Leí hace años un estudio comparativo entre el hombre de Neanderthal y el Homo Sapiens. Un dato recuerdo con nitidez extraña: el segundo pudo salir adelante, en la atareada implantación de las especies inteligentes, gracias a un rasgo que probablemente no tenía el primero, o lo tenía de modo imperfecto. Tal vez por eso, entre otras razones, el más corpulento de los humanos se perdió para siempre en las brumas de la prehistoria, hace unos treinta mil años. Ese rasgo no era físico, sino psíquico. Y no mental, sino emocional: la compasión. La capacidad de condolerse, de sentir el sufrimiento ajeno como propio.
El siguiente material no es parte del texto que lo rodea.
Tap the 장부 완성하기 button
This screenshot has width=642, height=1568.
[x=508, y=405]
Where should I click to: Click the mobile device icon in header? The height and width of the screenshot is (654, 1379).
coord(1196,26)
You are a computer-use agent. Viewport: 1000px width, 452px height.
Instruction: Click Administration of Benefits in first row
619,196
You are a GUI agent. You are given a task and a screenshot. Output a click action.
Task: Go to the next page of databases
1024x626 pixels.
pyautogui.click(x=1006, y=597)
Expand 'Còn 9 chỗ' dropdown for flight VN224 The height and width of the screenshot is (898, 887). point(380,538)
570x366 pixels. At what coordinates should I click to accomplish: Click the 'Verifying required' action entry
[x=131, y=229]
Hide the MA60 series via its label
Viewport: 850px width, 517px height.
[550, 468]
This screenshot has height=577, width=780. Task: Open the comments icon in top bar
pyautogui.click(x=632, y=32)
En virtud de esa peculiaridad, de la que carecen las demás especies (sólo hay atisbos en los elefantes, que también lloran grupalmente a sus muertos, o algo parecido), el Sapiens creó vínculos afectivos comunitarios que, a la larga, supusieron la garantía de pervivencia más firme.

El pasado 30 de diciembre, casi último día del año, del siglo y del milenio, la segunda cadena de Televisión Española nos brindó un excelente reportaje sobre el drama humano de los inmigrantes que llegan a nuestras costas, en oleadas de miedo y de esperanza. No parecía sino que alguien hubiera pensado en recordarnos que somos lo que somos, y que a duras penas hemos llegado hasta este punto crucial de la historia, por esa curiosa capacidad de sentir la fibra del dolor de los otros resonando en nuestro interior. Hermoso y desgarrador instrumento, en verdad, que no necesita de religiones ni de proclamas políticas para sonar como suena: como un alivio en nuestra soledad cósmica. El hecho de que esas criaturas procedan de África, de donde mismo vino el hombre actual, el que ha prevalecido sobre las demás tentativas, pone una excitante clave metafórica en lo que está ocurriendo. Como si, además de la compasión, tuviéramos que saldar con ellos una profunda deuda genética.

Sobre los datos escalofriantes (mil náufragos salvados; pero seguramente más de ese número hundidos en el corazón de las tinieblas, pues sólo cincuenta y siete se recibieron en brazos de la muerte; no sé cuántos rescates in extremis), el programa impuso el valor extraordinario de las imágenes, de la ayuda espontánea, de la compasión pura con la que muchos andaluces de a pie se echaban a las playas, a cargar sobre sus espaldas con moribundos, arropar a mujeres ateridas y a niños de ojos desmesurados. Se contaron casos de acogida inmediata, sin miramiento de leyes coercitivas y absurdas. También la Guardia Civil, las ONG que operan en la zona, algún fraile, la Cruz Roja... parecían anteponer a todo, a sus obligaciones más o menos profesionales o impulsos solidarios, el deber de la especie y como siguiendo una consigna del genoma: salvémonos, porque nadie vendrá a salvarnos, ni del cielo ni del espacio infinito.

Es obvio que los dioses todos se han olvidado de nosotros. Ni falta que nos hacen, mientras siga funcionando ese dispositivo, el de la compasión. El día que se pierda (y a punto ha estado de ocurrir varias veces en el siglo que ya acabó) sólo quedarán los elefantes para sustituirnos. Quién sabe si entonces, de sus largas trompas, no saldría también un lúgubre canto por nosotros.